Der Abend neigte sich seinem Ende entgegen. Renate musste sich eingestehen, dass sie froh über Manfreds Gesellschaft war. Sie hatten erst gemeinsam den Weihnachtsbaum geschmückt und anschließend ein herrliches Fondue gemacht. Alle Zutaten hatte Manfred von zu Hause geholt und dabei auch noch an einen guten Wein gedacht. Während des Essens erzählte er von ihren gemeinsamen Freunden und Bekannten und wie es ihnen in der Zwischenzeit ergangen war. Renate konnte es kaum glauben, dass sich die Welt dort draußen weitergedreht hatte, während ihr nichts mehr lebenswert erschienen war. Sie sog die Geschichten in sich auf wie ein Verdurstender, dem ein Krug Wasser gereicht wird.

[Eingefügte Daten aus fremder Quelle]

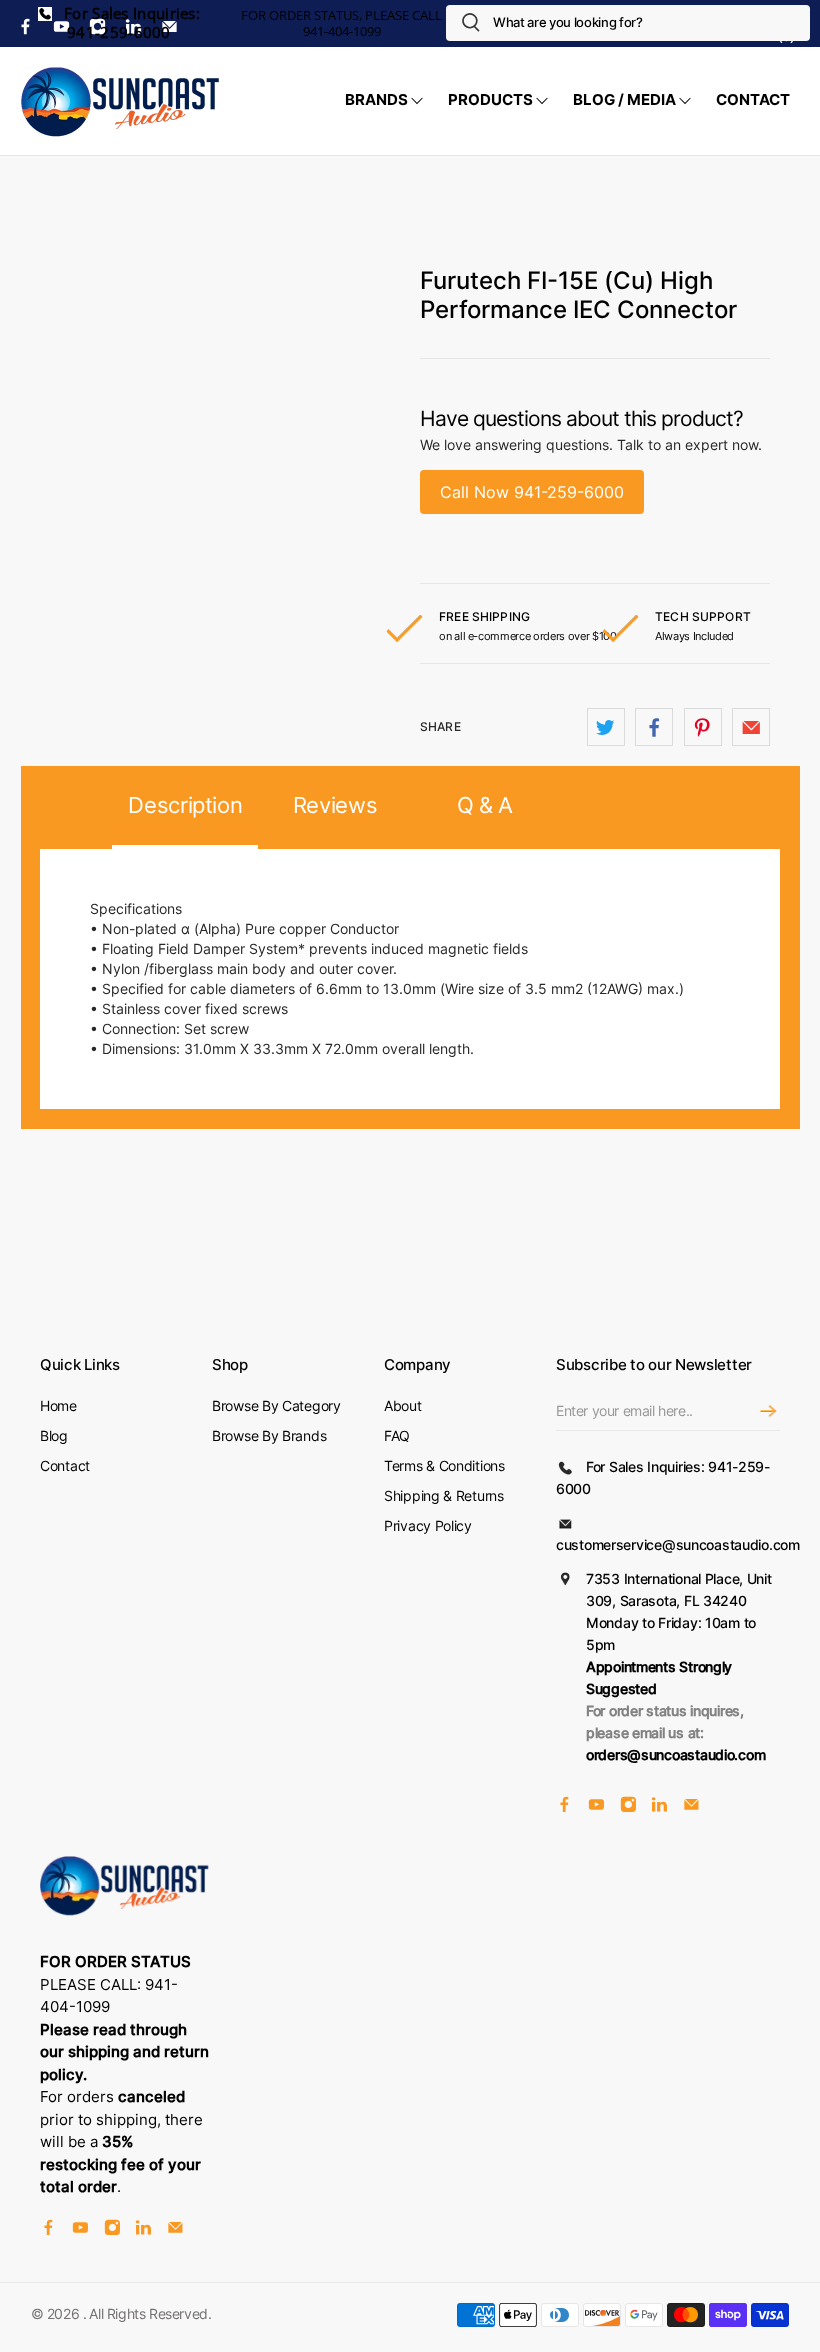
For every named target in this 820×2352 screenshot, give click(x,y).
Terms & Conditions (444, 1465)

Jetzt standen sie gemeinsam auf der Terrasse und sahen wie kleine Kinder zum dunklen Himmel empor, aus dem nun kleine, weiße Schneeflocken auf sie herabrieselten. An einer Stelle brachen die Wolken am Himmel auseinander und ein heller Stern wurde sichtbar, der nur auf sie beide herabzuleuchten schien. Manfred griff nach Renates Hand und drückte sie sanft. Lächelnd sah sie zu ihm auf.